L’Istat e il Residuo di Solow

Che far ripartire la crescita in Italia sia necessario è oramai una specie di mantra. Che sia facile, per Monti o chiunque altro, è un’altro paio di maniche. Il  Rapporto annuale 2012, che contiene una miniera di dati e spunti interessanti, spiega bene il perché. Nel terzo capitolo viene svolto un esercizio  che gli studenti di Macroeconomia  conoscono bene, la cosiddetta “contabilità della crescita”. La crescita della produttività del lavoro viene decomposta in due principali componenti, quella è spiegata dalla aumento del capitale per addetto, e quella dovuta ad una componente residuale, chiamata “produttività totale dei fattori” ( TFP, aka “residuo di Solow”). Questa parte cattura gli effetti dello sviluppo tecnologico e dell’efficenza organizzativa  con cui vengono “combinati” i fattori produttivi. La TFP è importante anche perché garantisce che il processo di crescita non si arresti.  L’accumulazione del capitale per addetto viene ulteriormente  suddivisa tra quella legata a capitale fisico (legato alle tecnologie di informazione e telecomunicazion ICT, e non) e quella dovuta al capitale “intangibile” (uso di software, spese in Ricerca e Sviluppo e altro). Guardando alla crescita della produttività nel periodo pre-crisi1995-2007, in Italia e in Europa (Figura sopra), si possono fare alcune considerazioni. Come noto, la produttività del lavoro è cresciuta molto meno in Italia (0,44% medio annuo) che in Europa (2,2%).
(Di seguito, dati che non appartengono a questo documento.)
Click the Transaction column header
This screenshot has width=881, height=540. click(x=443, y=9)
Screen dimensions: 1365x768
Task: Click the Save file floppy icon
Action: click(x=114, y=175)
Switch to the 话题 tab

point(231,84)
Questo probabilmente è spiegabile anche con il tipo di crescita, dove il capitale fisico (in giallo quello non ICT, in blu quello ICT) spiegano interamente la (misera) crescita italiana, mentre le nuove tecnologie, legate al capitale intangibile (software, in rosso, R&S in verde) contribuiscono per una parte irrilevante (l’ 8%  del misero 0,4% annuo), a differenza di quanto avviene in Europa. Ancora più preoccupante è il fatto che la TFP (in blu) contribuisca in Italia in modo negativo (!) alla crescita della produttività, cosa che accade solo in Spagna, mentre altrove,e soprattutto in Finlandia, Svezia, Paesi Bassi, UK, contribuisce in maniera positiva e preponderante (il quadro italiano è completato dai dati su i bassi livelli di R&S in rapporto al PIL, di investimento in capitale umano,  di un pattern nella specializzazione internazionale congelata nei settori low-tech e di una sostanziale immobilità sociale). Insomma, far ripartire il paese non sarà compito né facile né breve.